Best Way to Store/Access a Directed Graph - rdbms

I have around 3500 flood control facilities that I would like to represent as a network to determine flow paths (essentially a directed graph). I'm currently using SqlServer and a CTE to recursively examine all the nodes and their upstream components and this works as long as the upstream path doesn't fork alot. However, some queries take exponentially longer than others even when they are not much farther physically down the path (i.e. two or three segments "downstream") because of the added upstream complexity; in some cases I've let it go over ten minutes before killing the query. I'm using a simple two-column table, one column being the facility itself and the other being the facility that is upstream from the one listed in the first column.
I tried adding an index using the current facility to help speed things up but that made no difference. And, as for the possible connections in the graph, any nodes could have multiple upstream connections and could be connected to from multiple "downstream" nodes.
It is certainly possible that there are cycles in the data but I have not yet figured out a good way to verify this (other than when the CTE query reported a maximum recursive count hit; those were easy to fix).
So, my question is, am I storing this information wrong? Is there a better way other than a CTE to query the upstream points?

The best way to store graphs is of course to use a native graph db :-)
Take a look at neo4j.
It's implemented in Java and has Python and Ruby bindings as well.
I wrote up two wiki pages with simple examples of domain models represented as graphs using neo4j: assembly and roles. More examples are found on the domain modeling gallery page.

I know nothing about flood control facilities. But I would take the first facility. And use a temp table and a while loop to generate the path.
-- Pseudo Code
TempTable (LastNode, CurrentNode, N)
DECLARE #intN INT
SET #intN = 1
INSERT INTO TempTable(LastNode, CurrentNode, N)
-- Insert first item in list with no up stream items...call this initial condition
SELECT LastNode, CurrentNode, #intN
FROM your table
WHERE node has nothing upstream
WHILE #intN <= 3500
BEGIN
SEt #intN = #intN + 1
INSERT INTO TempTable(LastNode, CurrentNode, N)
SELECT LastNode, CurrentNode, #intN
FROM your table
WHERE LastNode IN (SELECT CurrentNode FROM TempTable WHERE N = #intN-1)
IF ##ROWCOUNT = 0
BREAK
END
If we assume that every node points to one child. Then this should take no longer than 3500 iterations. If multiple nodes have the same upstream provider then it will take less. But more importantly, this lets you do this...
SELECT LastNode, CurrentNode, N
FROM TempTable
ORDER BY N
And that will let you see if there are any loops or any other issues with your provider. Incidentally 3500 rows is not that much so even in the worst case of each provider pointing to a different upstream provider, this should not take that long.

Traditionally graphs are either represented by a matrix or a vector. The matrix takes more space, but is easier to process(3500x3500 entries in your case); the vector takes less space(3500 entries, each have a list of who they connect to).
Does that help you?

i think your data structure is fine (for SQL Server) but a CTE may not be the most efficient solution for your queries. You might try making a stored procedure that traverses the graph using a temp table as a queue instead, this should be more efficient.
the temp table can also be used to eliminate cycles in the graph, though there shouldn't be any

Yes (maybe). Your data set sounds relatively small, you could load the graph to memory as an adjacency matrix or adjacency list and query the graph directly - assuming you program.

EXERCISE TASKS:
**1.** Answer these questions from the thread on storing a directed graph.
(a) About how many flood control facilities does the original poster have?
(b) Which graph database does one reply recommend?
(c) According to the reply comparing a matrix and a vector, which of the two takes more space?
**2.** Based on the thread on storing a directed graph, say whether each statement is true. Answer yes or no and quote the deciding words.
(a) Adding an index on the current facility made the queries faster.
(b) neo4j is implemented in Java.
(c) One reply suggests a stored procedure that uses a temp table as a queue.

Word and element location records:

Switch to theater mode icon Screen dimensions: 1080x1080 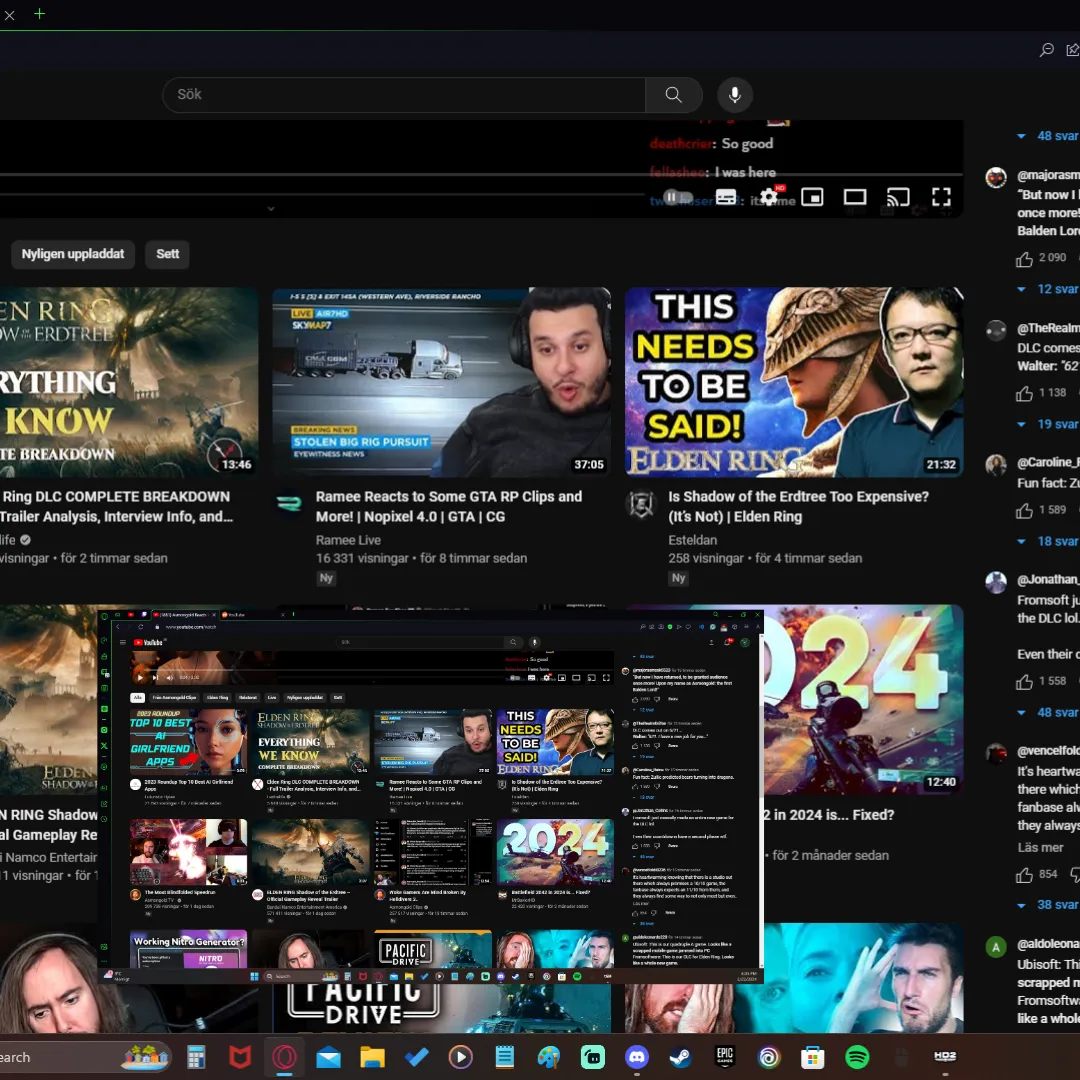[x=855, y=197]
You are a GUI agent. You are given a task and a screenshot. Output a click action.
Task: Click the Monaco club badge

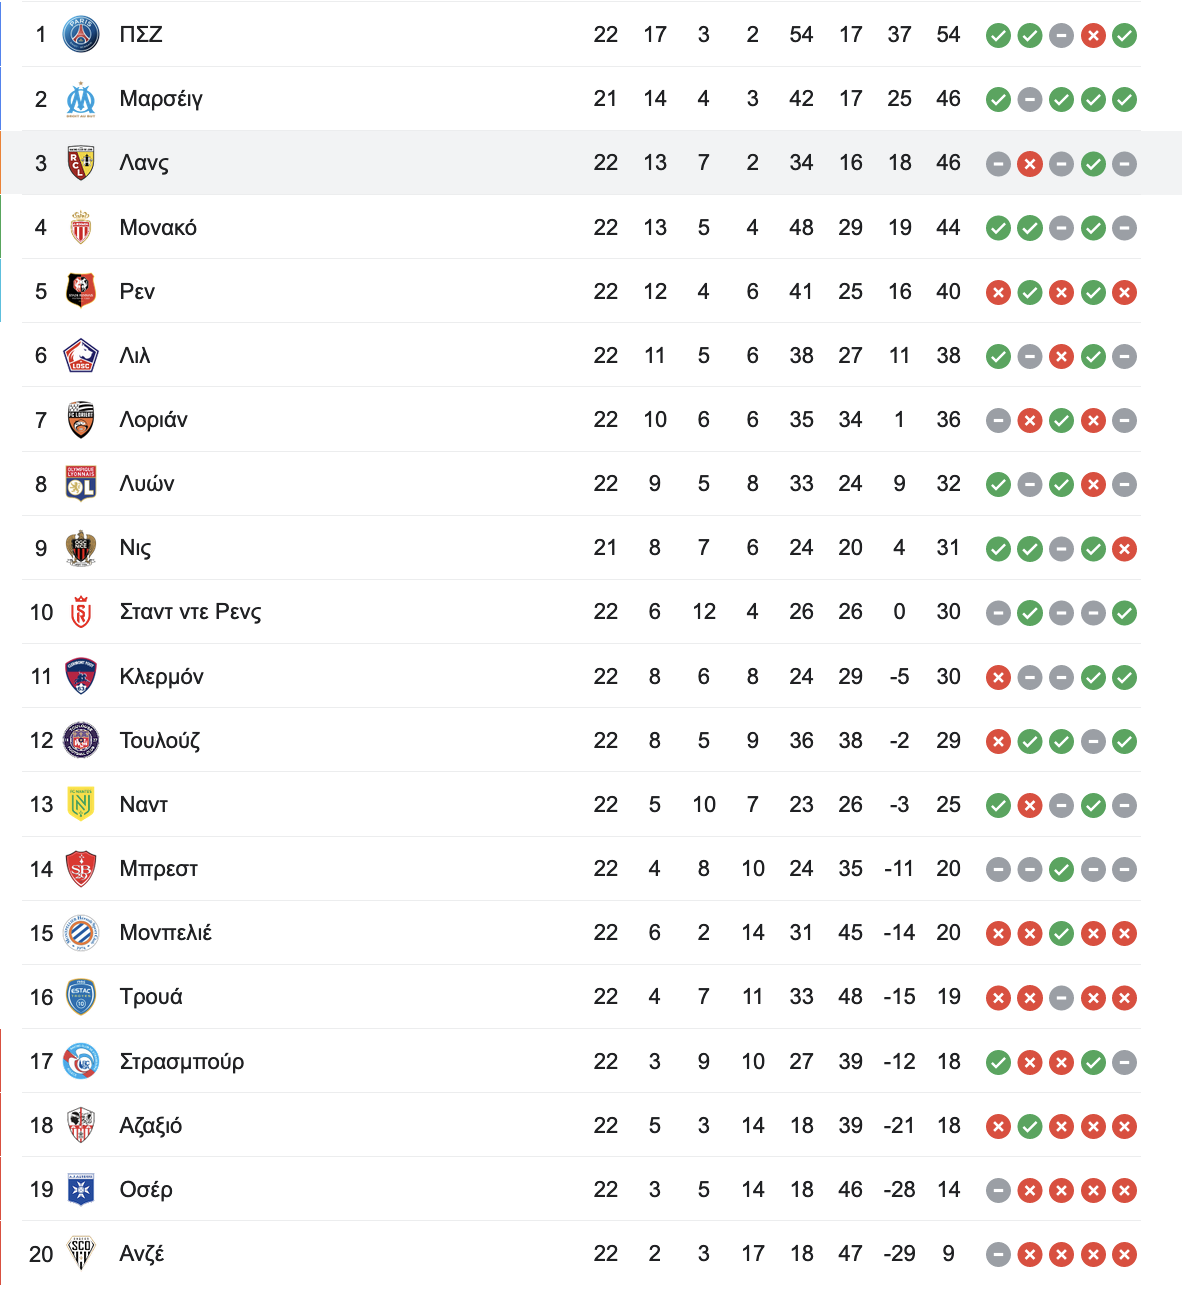tap(81, 227)
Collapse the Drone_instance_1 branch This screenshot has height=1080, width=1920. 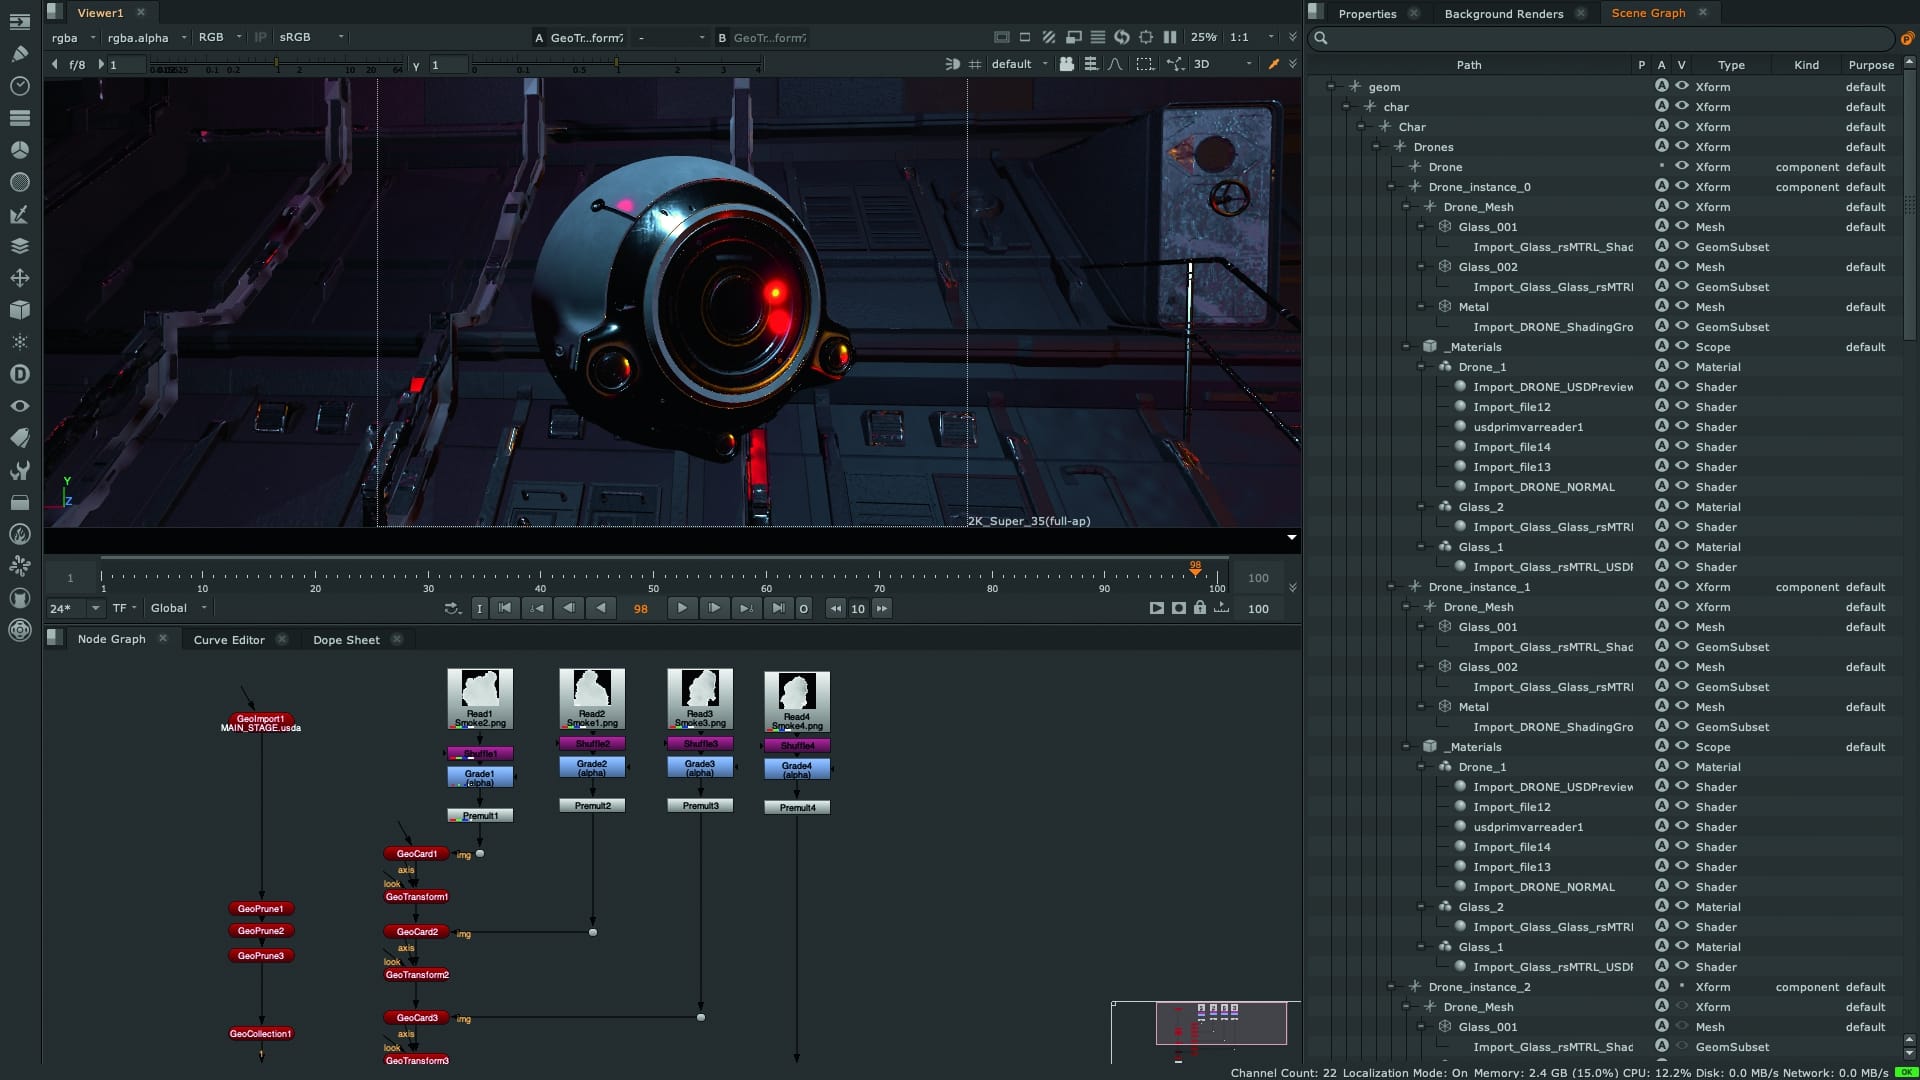[1392, 587]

ANSWERS TO EACH TASK:
**1.**
(a) Around 3500.
(b) neo4j.
(c) The matrix.

**2.**
(a) No: "I tried adding an index using the current facility to help speed things up but that made no difference."
(b) Yes: "It's implemented in Java and has Python and Ruby bindings as well."
(c) Yes: "You might try making a stored procedure that traverses the graph using a temp table as a queue instead"